None of this, so far, would be a problem for anybody. And, to get $50-100 Million for participating in it was probably profitable business.
My guess on where the line got drawn by qwest - that made the deal non-profitable in their opportunity analysis - was on the liability for 'hooking in' their Customer databases to the NSA's searches and possible driftnets early on, but more recently probably 'mapping' the databases to API's for entity analytics/identity resolution data-mining programs.
Qwest's responsiblity for due diligence, and ianal, would seem to be at least at the level of Plato's "Do you give a friend in a reckless state of mind a weapon when they ask for it?" (In one of the relatively few 'solved' Socratic dialogues - the answer is 'no.')
In the timeline, Qwest appears to be balking at the 'reckless' construction of an element of the project from a liability perspective, while at the same time going along with the 'safe' parts. Ultimately it appears, however, Qwest remained unsatisfied with whatever, if any, legal justifications were offered by the Government to 'immunize' them from mis-use of Their Customer Data.
Posted by: radiofreewill | October 12, 2007 at 13:37
Connected but slight OT... I have pondered a time or two here about the reassembly of AT&T from its post anti-trust pieces.
If AT&T was handling this super double-secret program that is supposed to monitor the traffic of every telecom, how do you minimize the risk of someone spilling the beans? The answer is that you buy up all the other telecoms! That way, there are no messy agreements that have to be blessed and signed in multiple companies, which would dramatically increase the exposure to persons who may not be loyal Bush Republicans dedicated to security at all costs.
In my opinion, that is why we now have an enormous AT&T behemoth again! It is now a branch of the federal government!

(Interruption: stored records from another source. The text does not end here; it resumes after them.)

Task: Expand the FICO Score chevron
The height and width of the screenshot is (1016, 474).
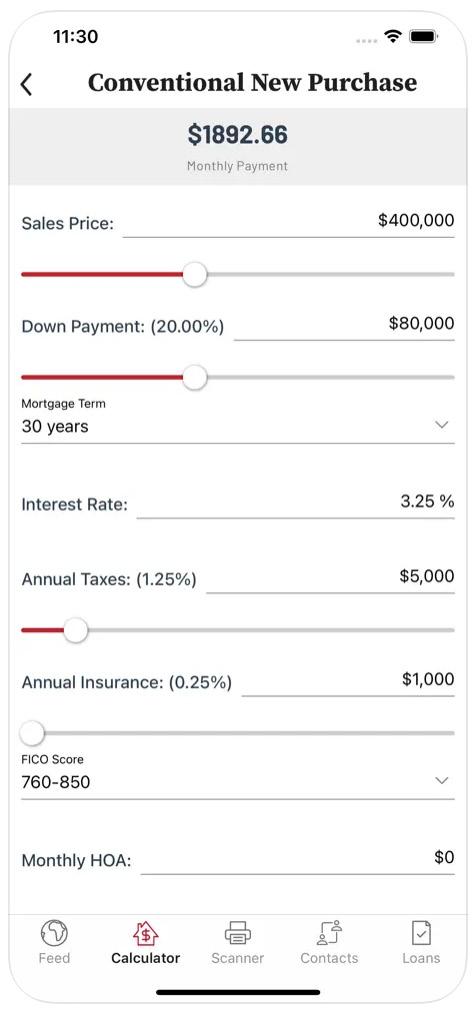Action: tap(442, 781)
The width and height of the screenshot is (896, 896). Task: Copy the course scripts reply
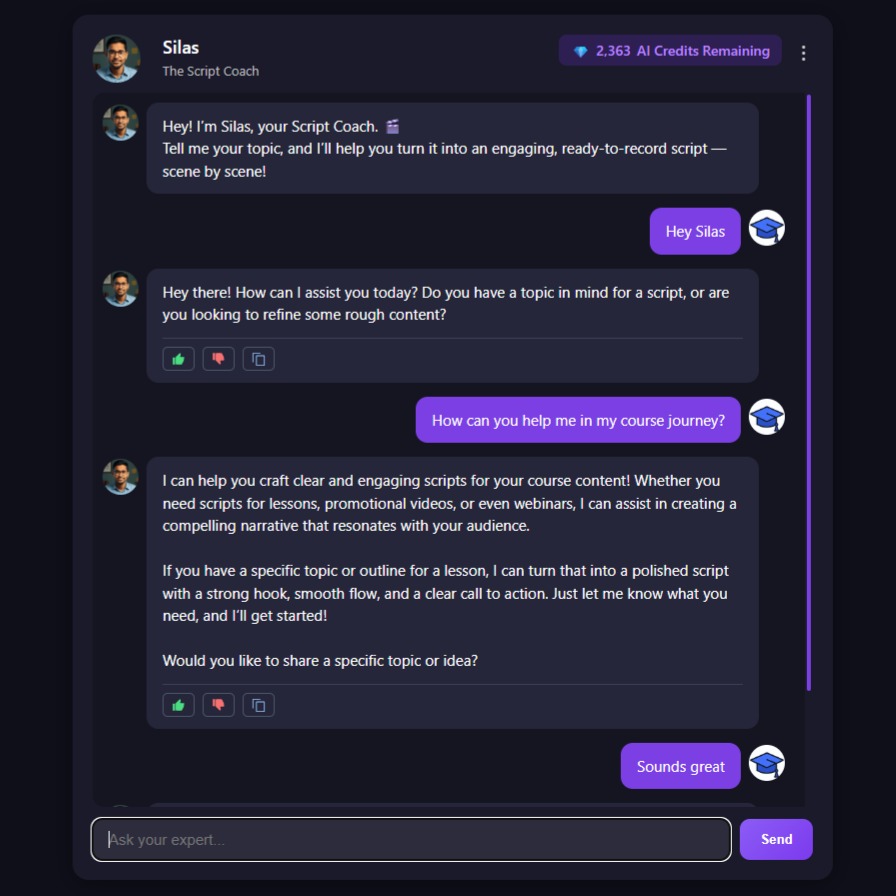pos(258,705)
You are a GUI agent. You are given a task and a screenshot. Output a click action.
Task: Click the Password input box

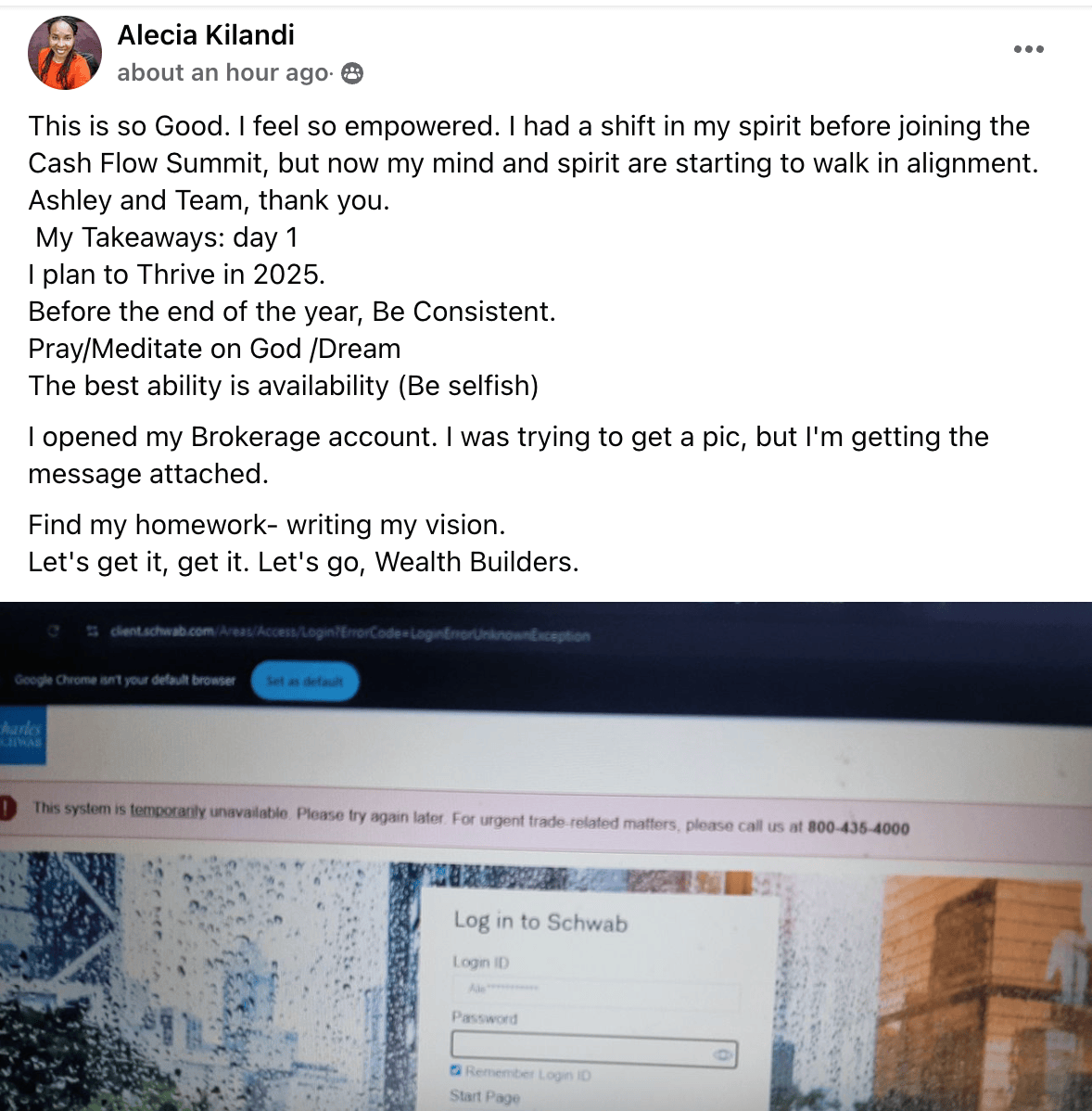point(593,1049)
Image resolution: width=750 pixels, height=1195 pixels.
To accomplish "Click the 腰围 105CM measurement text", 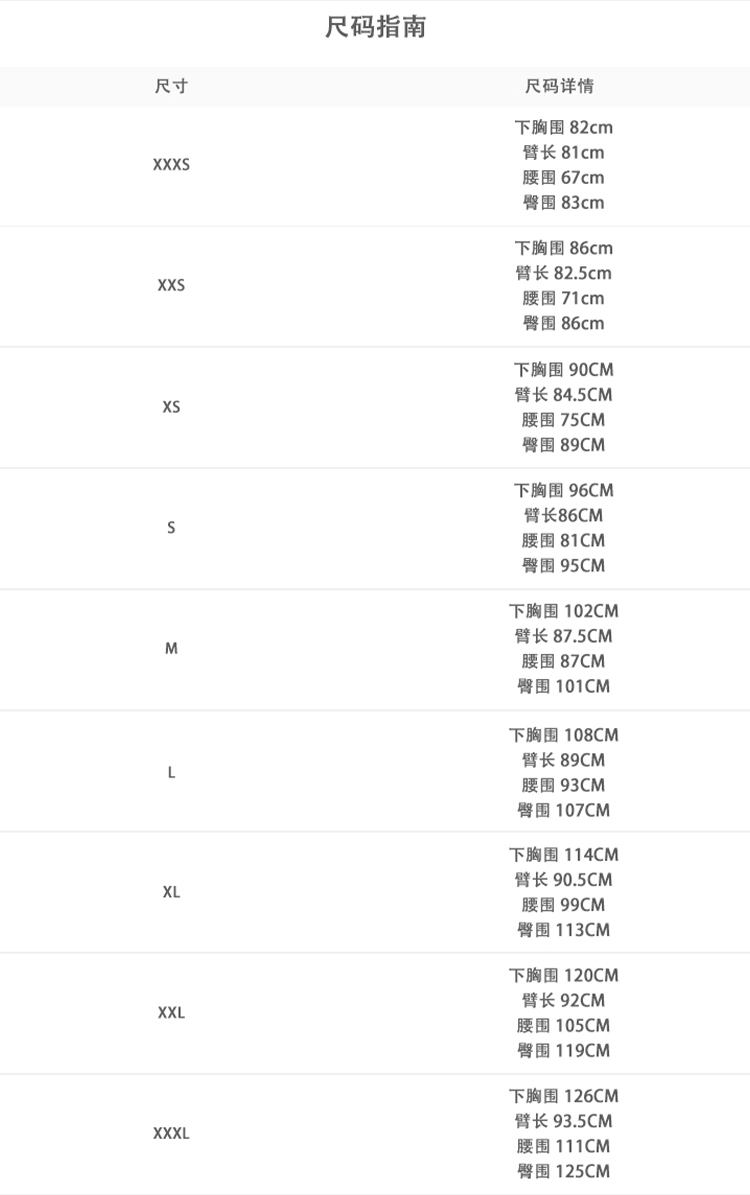I will pyautogui.click(x=563, y=1026).
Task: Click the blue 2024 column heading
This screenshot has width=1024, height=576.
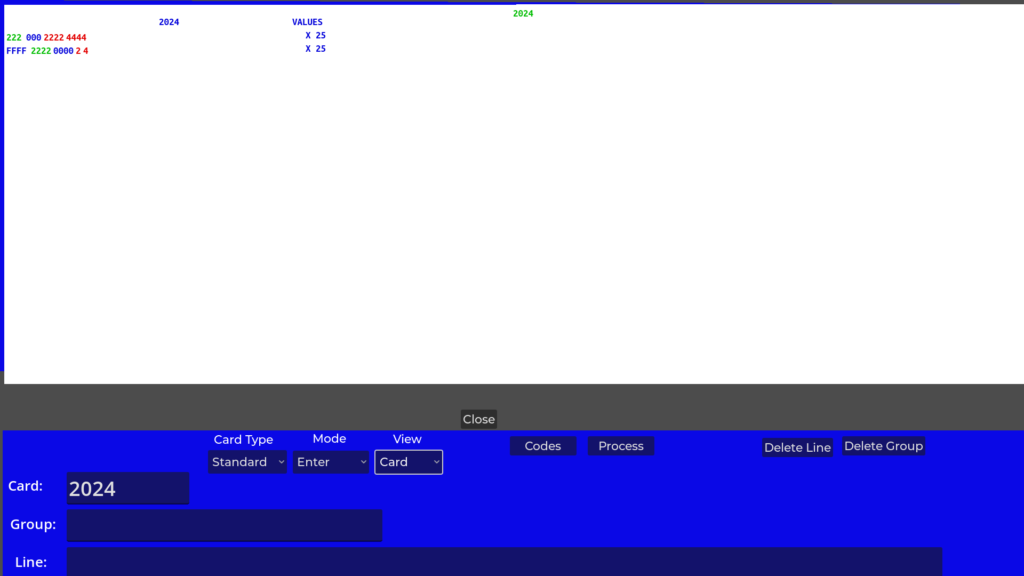Action: pyautogui.click(x=169, y=22)
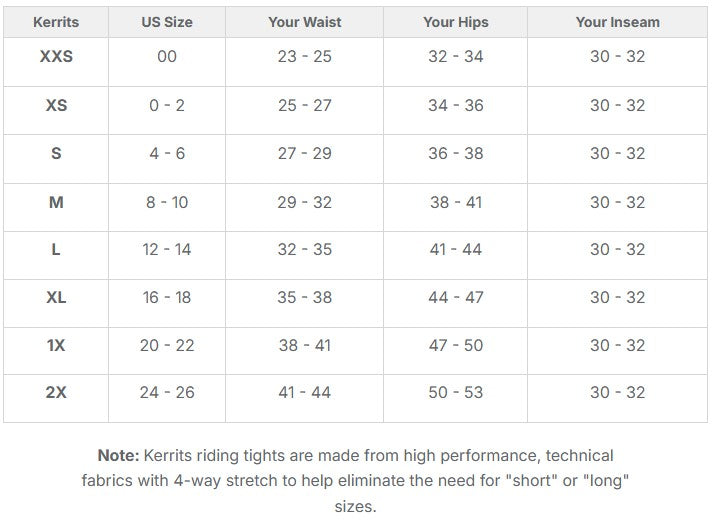
Task: Click the Your Inseam column header
Action: (617, 22)
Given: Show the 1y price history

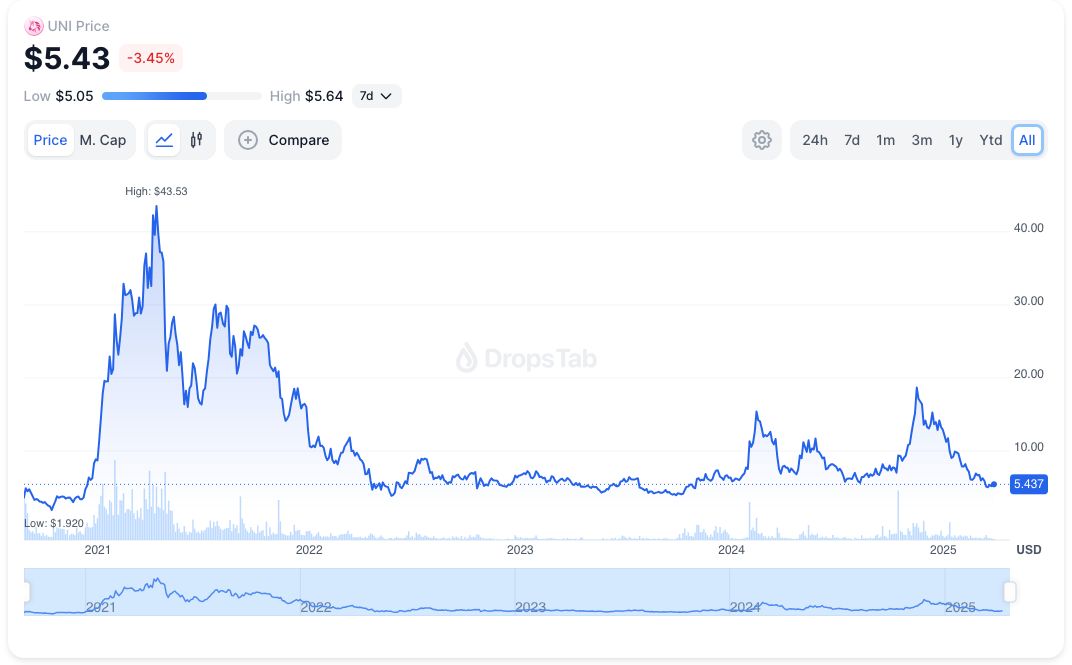Looking at the screenshot, I should (956, 140).
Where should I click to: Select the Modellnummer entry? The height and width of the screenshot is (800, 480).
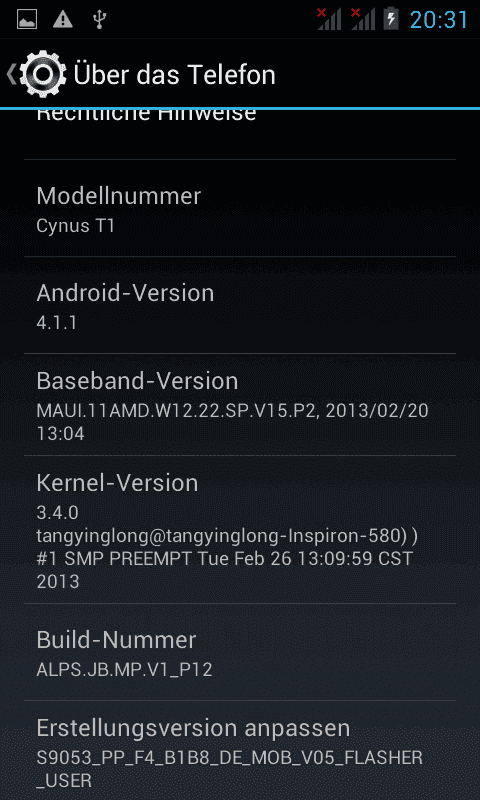(240, 208)
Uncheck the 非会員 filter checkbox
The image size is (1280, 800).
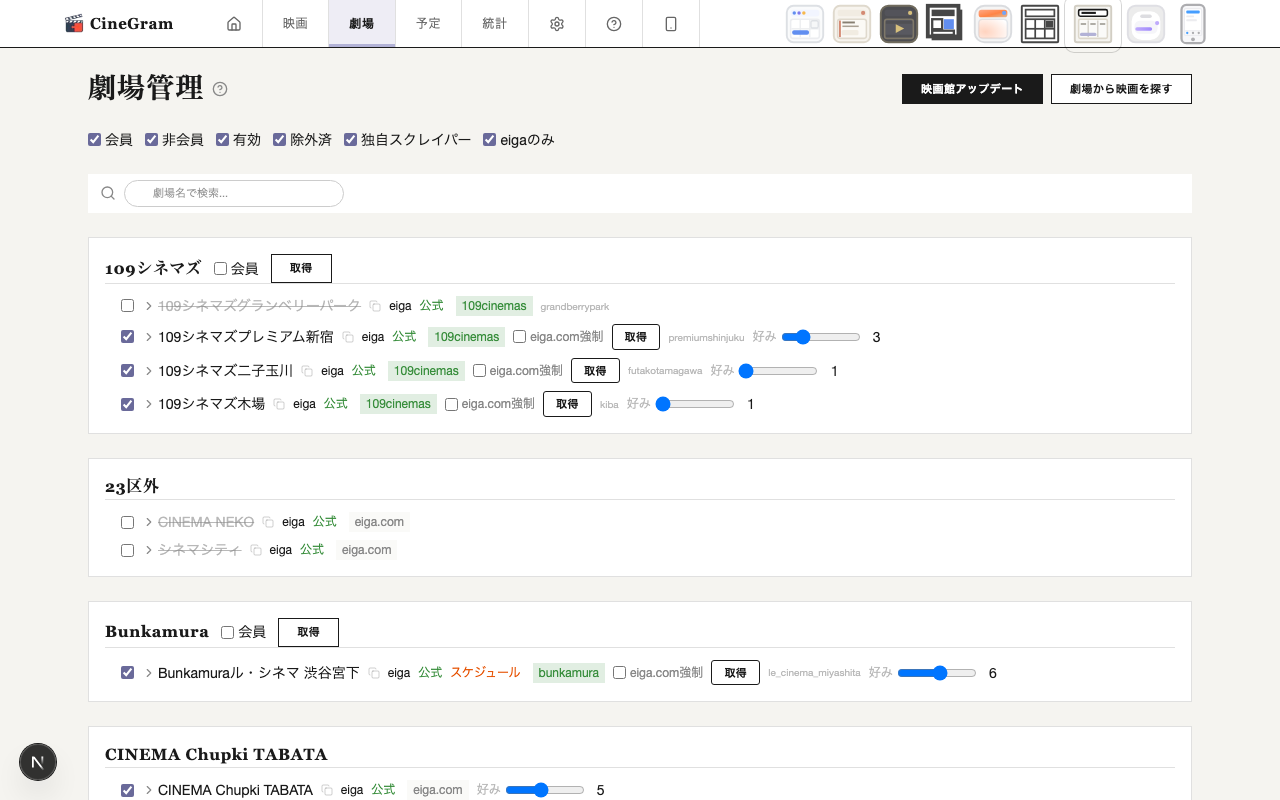(152, 140)
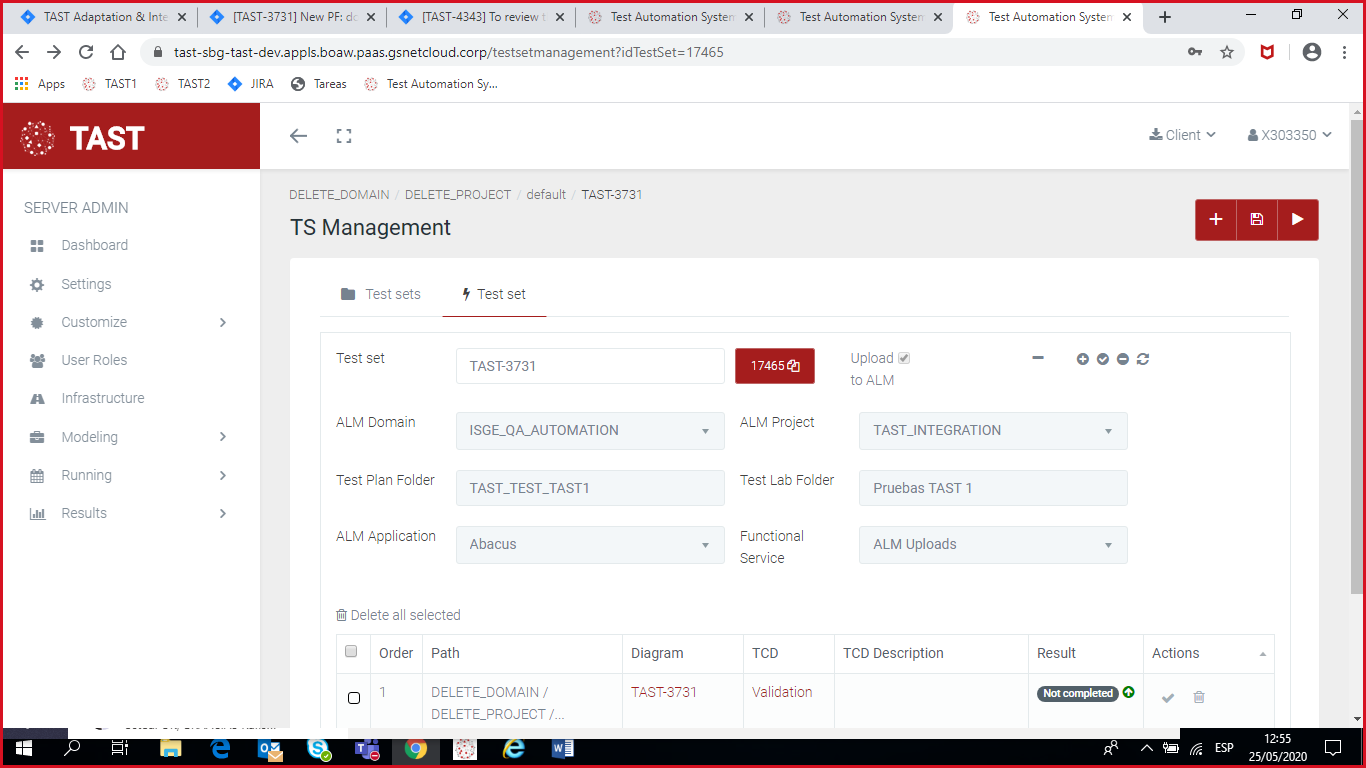The width and height of the screenshot is (1366, 768).
Task: Click the Delete all selected link
Action: click(x=398, y=615)
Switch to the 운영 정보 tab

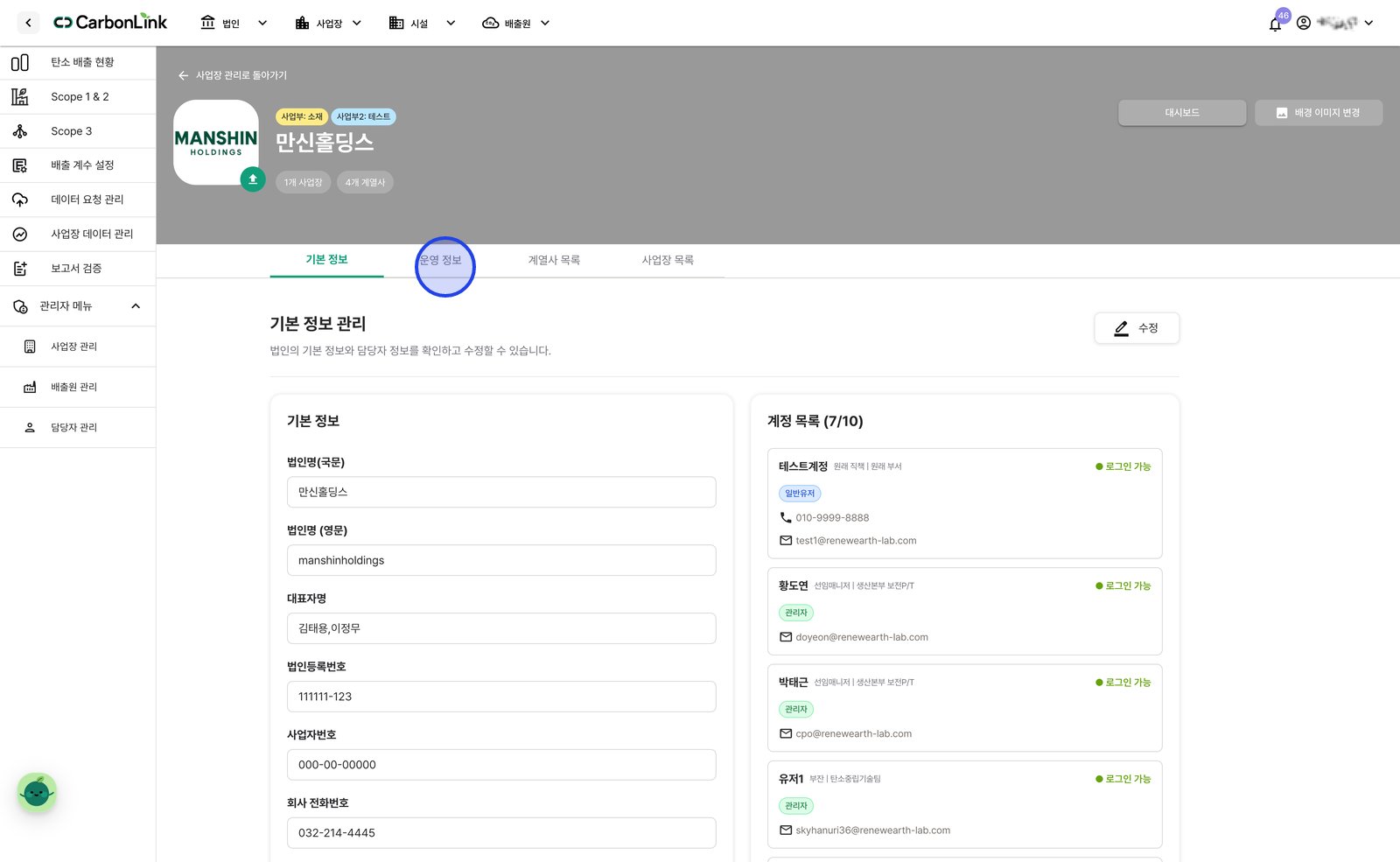[x=440, y=260]
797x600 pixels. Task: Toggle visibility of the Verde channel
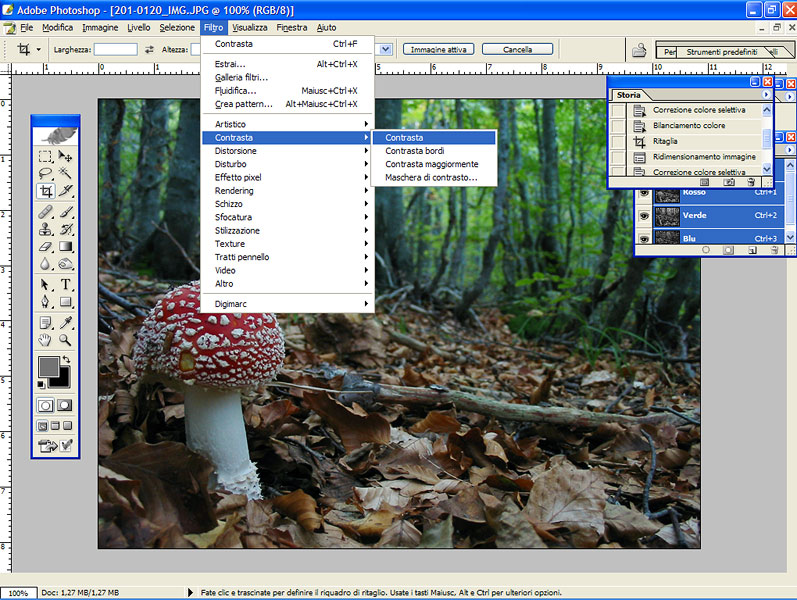click(x=644, y=215)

Posted by: sojourner | October 12, 2007 at 13:41
now this is interesting.
and really disturbing.
as an aside:
if a lady running a private "intelligence" outfit can pick off a bin laden speech by monitoring a hidden al quaeda communications network,
why must the american government have the capacity to sift thru and then zero in and listen in on american conversations - or foreign conversations for that matter?
after all, "foreign" persons are persons, too.
british and french and indian citizens are as entitled to their privacy as we are to ours.
the bush admin's mania for govt spying using telecommunications equipment, computer software, and super computers is just more of the james bond/star wars (the missile defense system, not the movie) worship of technology that is an article of FAITH to the right-wing.
their belief seems to be that there is always a science, a technology, and a resulting machine, tool, or device which will solve national security problems.
are russian missiles a threat - design an anti-missile defense. sounds reasonable, doesn't it?
want to thwart an al-quada attack - examine every frickin' phone call in the world which sifting software suggests might offer a warning of an attack. sounds reasonable, doesn't it?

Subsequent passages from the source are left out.